心理学の目でプロレスを見る
頑強な身体に「原点回帰」の精神。身も心も鍛え上げるプロレスラー西村修氏の根底には、学問領域に留まることのない生きた哲学が流れている。
「プロレス界では、『その時代に適したプロレス』が求められる。今は、パワーの時代。でも、プロレスの本質は、パワーの力強さはもちろん、精神の強さが一番だと思う。それを忘れてはだめと思うし、その大切さを観客に伝えなければと思う」
パワーファイターの持つ力強さ、気迫、衝撃で観客を沸かせ、ショーとしての盛り上がりを重視する現代のプロレスの形に違和感を持った西村氏。プロレス本来の形を残したい、伝えたい一心で始めたのは、通信教育課程での心理学の勉強だった。
「時代を逆戻りさせることは出来ない。だから、プロレスの本質を心理学的な面から人にきちんと伝えられるように、プロレスにおける心理学を学術的に勉強しようと決めました」
高校卒業後は、プロレス修行の生活が中心。それ故、一般教養に関する自分の知識の狭さを痛感させられる日々が続いたという。
その中で気付いたのが「参考文献の梯子」をすることの大切さ。
「教科書、授業で出会うあらゆる人、モノ、コトが自分自身を立ち止まらせるきっかけを与えてくれる。だから出来るだけ多くのものに触れて、考えを巡らせたい」
例えば、史学。ある歴史上の人物に対して、その人の在り様や身に起こった出来事から、背景にあったであろう想いや生き様をなぞる。ひとりの人物から派生して、自伝や史書など、芋づる式に様々な情報に触れることで、得られる知識や想いは深まるのだという。
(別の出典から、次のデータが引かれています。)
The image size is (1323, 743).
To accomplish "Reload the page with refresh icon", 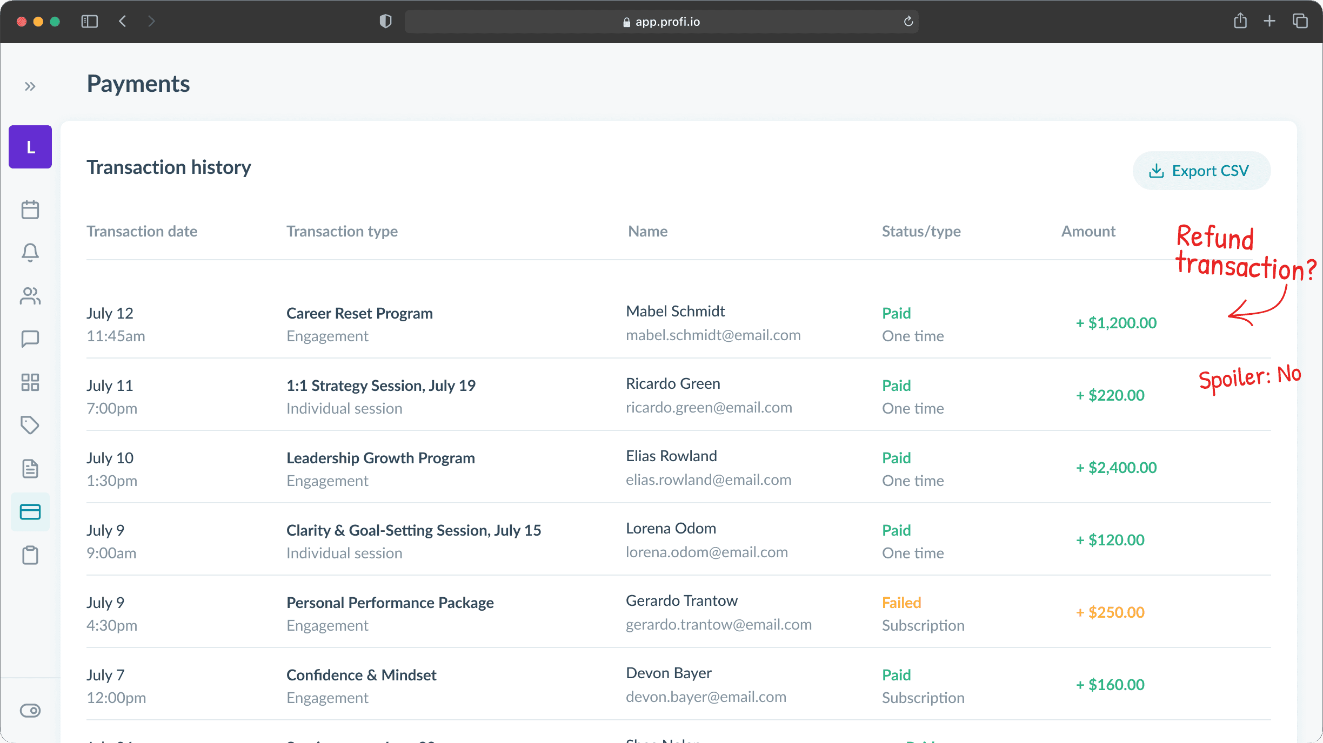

「初めはプロレスにおける自分なりの精神論を考える為に心理学を学び始めた。しかし今となっては、心理学だけでなく他の科目からの刺激も多い。それを自分自身に置き換えたり、立ち返ったりしながら学び続けています」
「学び」を「永遠に続けないといけないもの」と定義する西村氏。
「学びには終わりがない。だから、(通信教育課程の履修制限規定である)12年を意識するのでなく、12年を大いに突破してでも、自分自身の中で学びを続けていきたいと思っています」
学びを教科書や授業の中で完結せず、寄り道をすることで見えてくるものを自分の生き方、価値観に活かす。西村氏の言葉の節々からは、生きた勉強の大切さに気付かされる。